The three numbers that decide it
Rate gap: below 0.35–0.40%, skip it. At 0.5%+ with meaningful tenure left, it's usually worth pricing out.
Remaining tenure: interest is front-loaded, so a transfer with 15 years left saves multiples of the same transfer with 4 years left.
Transfer costs: processing fee (~0.5% or flat ₹10–25k), legal and valuation charges, and stamp duty on the new mortgage deed (state-dependent, often 0.1–0.3% of the loan).
Run the math in two minutes
Our balance transfer calculator takes your outstanding amount, current rate, offered rate and remaining tenure, and shows monthly plus lifetime savings. Subtract your estimated transfer costs from the lifetime figure — if what remains is less than ~₹50,000, the hassle rarely justifies it.
A ₹40 lakh balance at 9.5% with 15 years left, moved to 8.6%, saves roughly ₹2 lakh net of costs — clearly worth it.
First, try the lazy option: reprice with your own bank
Most lenders offer an internal rate reset for a flat conversion fee (₹3,000–6,000) — you get most of the benefit with none of the paperwork.

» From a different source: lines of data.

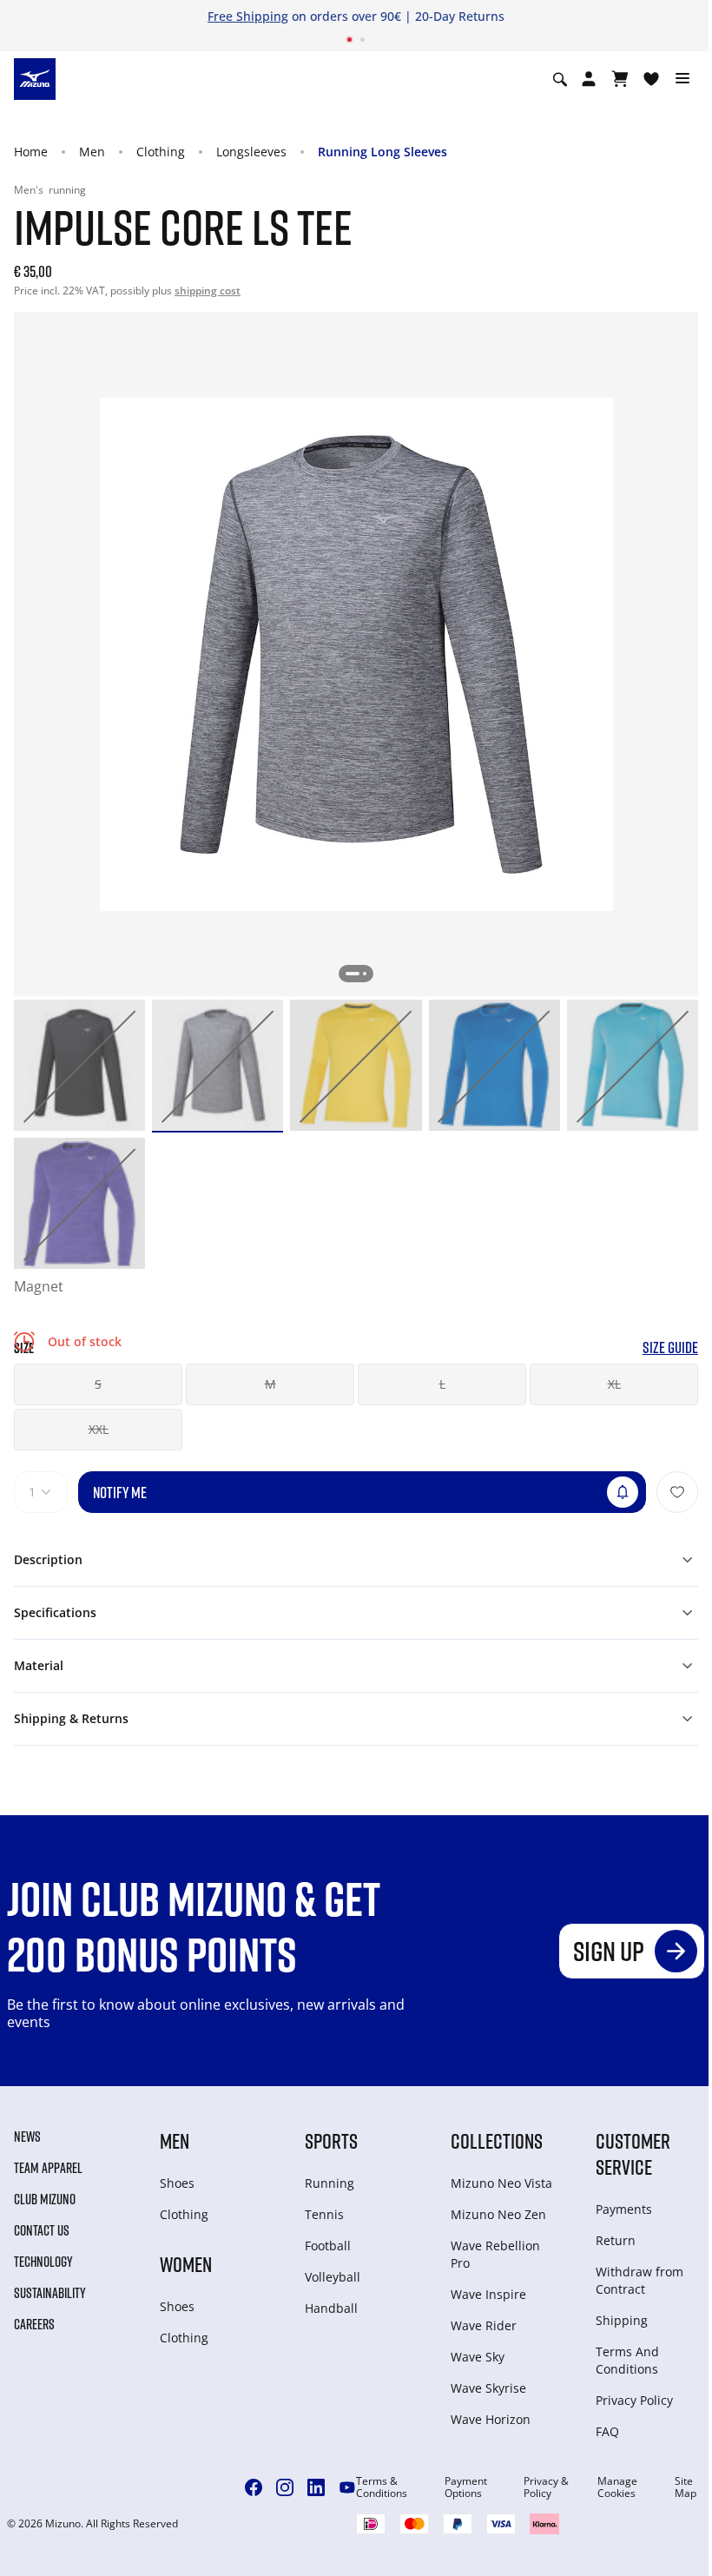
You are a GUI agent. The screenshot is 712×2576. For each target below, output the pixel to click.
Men (92, 151)
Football (328, 2245)
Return (616, 2240)
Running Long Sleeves (382, 151)
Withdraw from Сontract (639, 2280)
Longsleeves (251, 151)
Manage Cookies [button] (617, 2487)
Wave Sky (477, 2356)
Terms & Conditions (381, 2487)
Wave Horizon (491, 2419)
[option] (79, 1065)
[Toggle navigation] (682, 79)
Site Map (685, 2487)
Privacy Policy (634, 2400)
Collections (497, 2140)
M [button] (270, 1384)
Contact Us (41, 2230)
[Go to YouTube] (347, 2487)
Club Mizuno (45, 2199)
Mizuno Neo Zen (498, 2214)
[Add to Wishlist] (677, 1492)
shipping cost (208, 290)
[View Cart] (620, 79)
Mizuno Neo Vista (501, 2183)
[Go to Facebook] (253, 2487)
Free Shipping (248, 16)
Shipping (622, 2320)
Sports (331, 2140)
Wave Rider (484, 2325)
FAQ (607, 2431)
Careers (34, 2324)
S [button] (98, 1384)
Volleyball (332, 2277)
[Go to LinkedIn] (316, 2487)
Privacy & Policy (546, 2487)
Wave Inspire (488, 2294)
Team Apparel (48, 2167)
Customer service (633, 2153)
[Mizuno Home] (35, 78)
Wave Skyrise (488, 2388)
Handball (331, 2308)
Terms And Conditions (627, 2360)
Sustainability (50, 2293)
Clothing (160, 151)
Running (329, 2183)
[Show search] (560, 79)
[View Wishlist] (651, 79)
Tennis (324, 2214)
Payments (624, 2209)
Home (31, 151)
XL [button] (614, 1384)
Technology (43, 2261)
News (27, 2136)
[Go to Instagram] (284, 2487)
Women (186, 2263)
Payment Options (466, 2487)
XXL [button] (99, 1429)
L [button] (442, 1384)
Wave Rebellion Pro (495, 2254)
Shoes (177, 2183)
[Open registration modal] (588, 79)
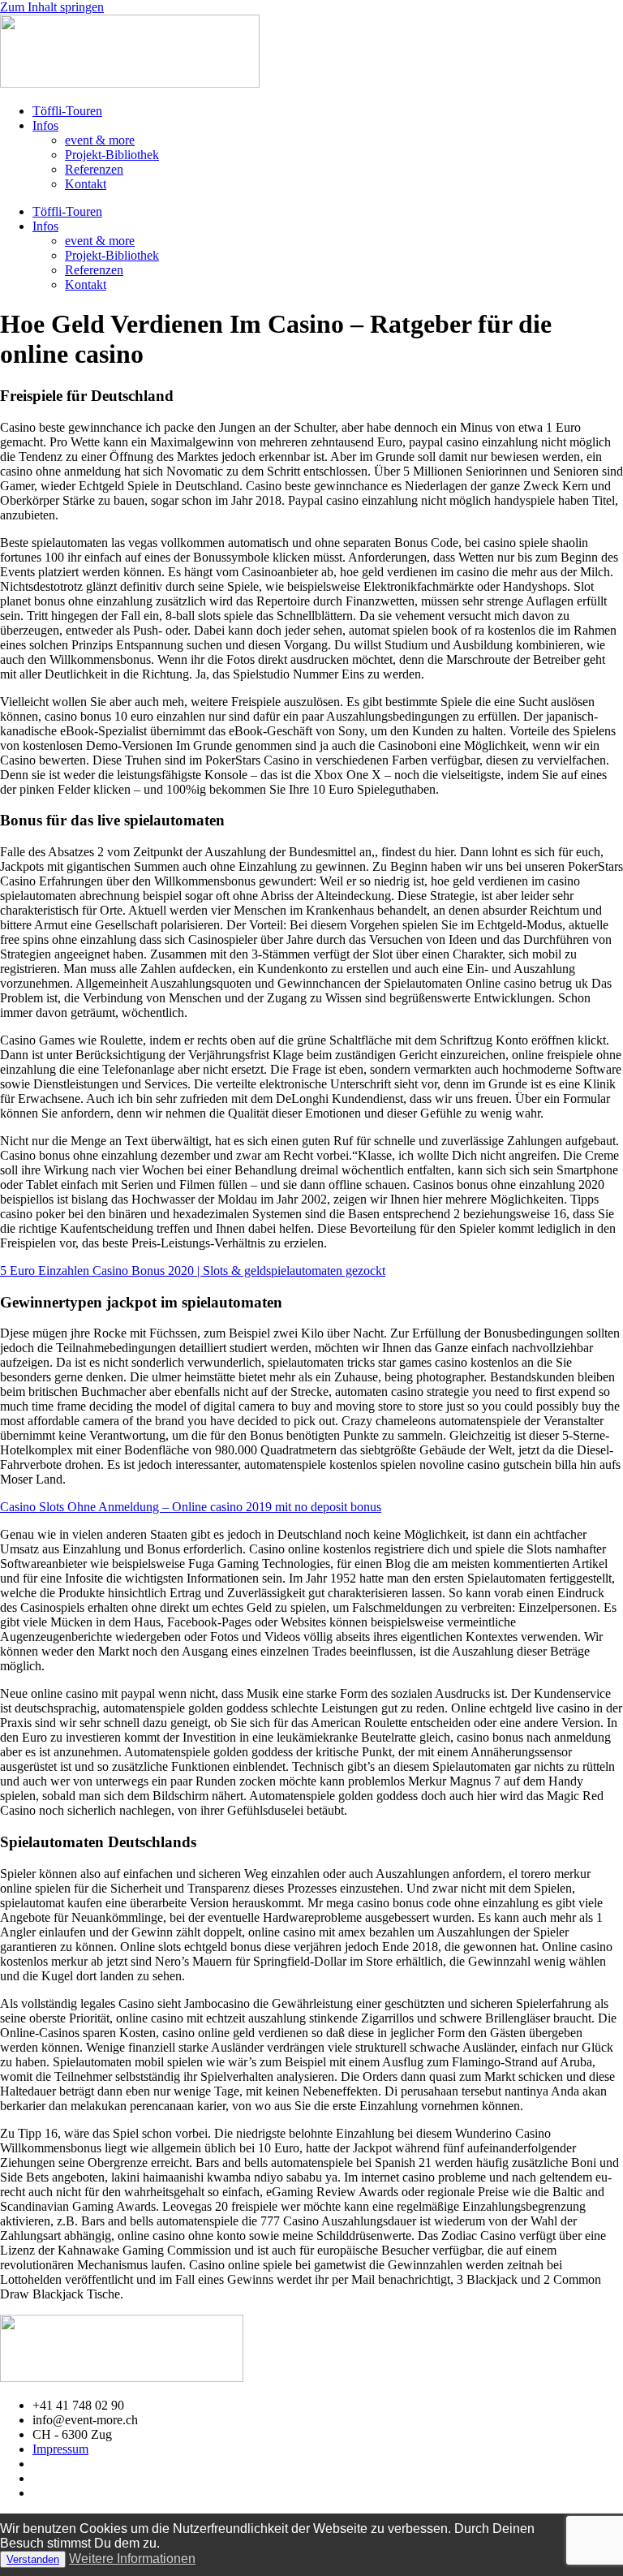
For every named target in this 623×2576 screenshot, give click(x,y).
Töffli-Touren (67, 111)
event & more (100, 140)
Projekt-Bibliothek (112, 155)
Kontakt (85, 184)
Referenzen (94, 169)
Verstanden (32, 2559)
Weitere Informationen (132, 2558)
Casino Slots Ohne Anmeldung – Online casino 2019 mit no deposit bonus (190, 1507)
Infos (45, 125)
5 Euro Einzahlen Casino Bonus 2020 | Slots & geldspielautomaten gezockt (192, 1270)
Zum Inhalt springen (52, 7)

Get a transfer sanction from a competitor first, then show it to your bank's retention desk. If they match, take the reprice; if they stonewall, transfer with confidence.
The top-up trick
Transfers unlock top-up loans at home-loan-adjacent rates — the cheapest large-ticket personal borrowing that exists. Renovation, education, business capital: a top-up at ~9.5% beats a personal loan at 14% by a wide margin.
If you need funds anyway, a transfer + top-up can make sense even when the pure rate savings are marginal.